**Work instructions:** What you give back must match the records below exactly.

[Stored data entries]

###

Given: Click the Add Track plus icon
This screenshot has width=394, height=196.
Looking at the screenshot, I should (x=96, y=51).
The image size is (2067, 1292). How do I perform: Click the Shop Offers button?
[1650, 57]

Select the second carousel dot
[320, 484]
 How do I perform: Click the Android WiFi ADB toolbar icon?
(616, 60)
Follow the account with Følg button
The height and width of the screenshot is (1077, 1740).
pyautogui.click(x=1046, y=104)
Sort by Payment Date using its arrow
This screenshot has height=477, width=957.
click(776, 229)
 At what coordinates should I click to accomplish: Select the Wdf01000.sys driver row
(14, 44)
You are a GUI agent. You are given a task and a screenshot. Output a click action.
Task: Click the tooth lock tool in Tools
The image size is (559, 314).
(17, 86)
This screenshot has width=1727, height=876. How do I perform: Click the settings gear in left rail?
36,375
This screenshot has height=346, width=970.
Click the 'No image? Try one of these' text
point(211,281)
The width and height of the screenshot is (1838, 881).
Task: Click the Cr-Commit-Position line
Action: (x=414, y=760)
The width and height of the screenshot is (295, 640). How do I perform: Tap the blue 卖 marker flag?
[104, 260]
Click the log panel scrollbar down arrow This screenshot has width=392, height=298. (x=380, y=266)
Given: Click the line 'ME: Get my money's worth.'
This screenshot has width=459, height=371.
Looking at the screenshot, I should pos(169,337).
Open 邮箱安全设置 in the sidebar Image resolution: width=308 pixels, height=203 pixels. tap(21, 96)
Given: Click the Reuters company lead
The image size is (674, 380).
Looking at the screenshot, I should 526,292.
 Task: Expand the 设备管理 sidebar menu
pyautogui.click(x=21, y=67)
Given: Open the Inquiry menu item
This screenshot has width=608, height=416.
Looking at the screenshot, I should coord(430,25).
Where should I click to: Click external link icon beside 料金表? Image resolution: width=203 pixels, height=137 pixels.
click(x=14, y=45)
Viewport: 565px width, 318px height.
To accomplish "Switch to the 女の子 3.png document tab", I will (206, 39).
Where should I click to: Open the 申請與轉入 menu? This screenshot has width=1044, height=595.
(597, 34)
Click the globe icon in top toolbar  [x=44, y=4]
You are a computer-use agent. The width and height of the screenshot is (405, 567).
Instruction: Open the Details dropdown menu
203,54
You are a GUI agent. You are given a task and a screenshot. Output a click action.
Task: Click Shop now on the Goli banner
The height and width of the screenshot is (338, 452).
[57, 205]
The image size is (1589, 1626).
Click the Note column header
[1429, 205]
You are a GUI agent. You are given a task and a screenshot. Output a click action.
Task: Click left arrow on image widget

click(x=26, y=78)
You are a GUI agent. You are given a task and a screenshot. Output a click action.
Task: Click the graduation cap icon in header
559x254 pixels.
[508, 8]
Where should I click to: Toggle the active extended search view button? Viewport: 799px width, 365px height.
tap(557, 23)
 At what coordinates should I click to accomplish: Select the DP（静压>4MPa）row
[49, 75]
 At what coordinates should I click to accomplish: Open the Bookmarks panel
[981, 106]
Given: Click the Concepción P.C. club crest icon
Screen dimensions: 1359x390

###

**Your solution:**
Given: Click the Add Track plus icon
This screenshot has width=394, height=196.
Looking at the screenshot, I should (x=96, y=51).
The image size is (2067, 1292). How do I perform: Click the Shop Offers button?
[1650, 57]

Select the second carousel dot
[320, 484]
 How do I perform: Click the Android WiFi ADB toolbar icon?
(616, 60)
Follow the account with Følg button
The height and width of the screenshot is (1077, 1740).
pyautogui.click(x=1046, y=104)
Sort by Payment Date using its arrow
This screenshot has height=477, width=957.
click(776, 229)
 At what coordinates should I click to accomplish: Select the Wdf01000.sys driver row
(14, 44)
You are a GUI agent. You are given a task and a screenshot. Output a click action.
Task: Click the tooth lock tool in Tools
The image size is (559, 314).
(17, 86)
This screenshot has width=1727, height=876. How do I perform: Click the settings gear in left rail?
36,375
This screenshot has height=346, width=970.
Click the 'No image? Try one of these' text
point(211,281)
The width and height of the screenshot is (1838, 881).
Task: Click the Cr-Commit-Position line
Action: (x=414, y=760)
The width and height of the screenshot is (295, 640). How do I perform: Tap the blue 卖 marker flag?
[104, 260]
Click the log panel scrollbar down arrow This screenshot has width=392, height=298. (x=380, y=266)
Given: Click the line 'ME: Get my money's worth.'
This screenshot has width=459, height=371.
Looking at the screenshot, I should pos(169,337).
Open 邮箱安全设置 in the sidebar Image resolution: width=308 pixels, height=203 pixels. tap(21, 96)
Given: Click the Reuters company lead
The image size is (674, 380).
Looking at the screenshot, I should 526,292.
 Task: Expand the 设备管理 sidebar menu
pyautogui.click(x=21, y=67)
Given: Open the Inquiry menu item
This screenshot has width=608, height=416.
Looking at the screenshot, I should coord(430,25).
Where should I click to: Click external link icon beside 料金表? Image resolution: width=203 pixels, height=137 pixels.
click(x=14, y=45)
Viewport: 565px width, 318px height.
To accomplish "Switch to the 女の子 3.png document tab", I will (206, 39).
Where should I click to: Open the 申請與轉入 menu? This screenshot has width=1044, height=595.
(597, 34)
Click the globe icon in top toolbar  [x=44, y=4]
You are a computer-use agent. The width and height of the screenshot is (405, 567).
Instruction: Open the Details dropdown menu
203,54
You are a GUI agent. You are given a task and a screenshot. Output a click action.
Task: Click Shop now on the Goli banner
The height and width of the screenshot is (338, 452).
[57, 205]
The image size is (1589, 1626).
Click the Note column header
[1429, 205]
You are a GUI agent. You are given a task and a screenshot. Output a click action.
Task: Click left arrow on image widget

click(x=26, y=78)
You are a GUI agent. You are given a task and a screenshot. Output a click action.
Task: Click the graduation cap icon in header
559x254 pixels.
[508, 8]
Where should I click to: Toggle the active extended search view button? Viewport: 799px width, 365px height.
tap(557, 23)
 At what coordinates should I click to accomplish: Select the DP（静压>4MPa）row
[49, 75]
 At what coordinates should I click to accomplish: Open the Bookmarks panel
[981, 106]
Given: Click the Concepción P.C. club crest icon
Screen dimensions: 1359x390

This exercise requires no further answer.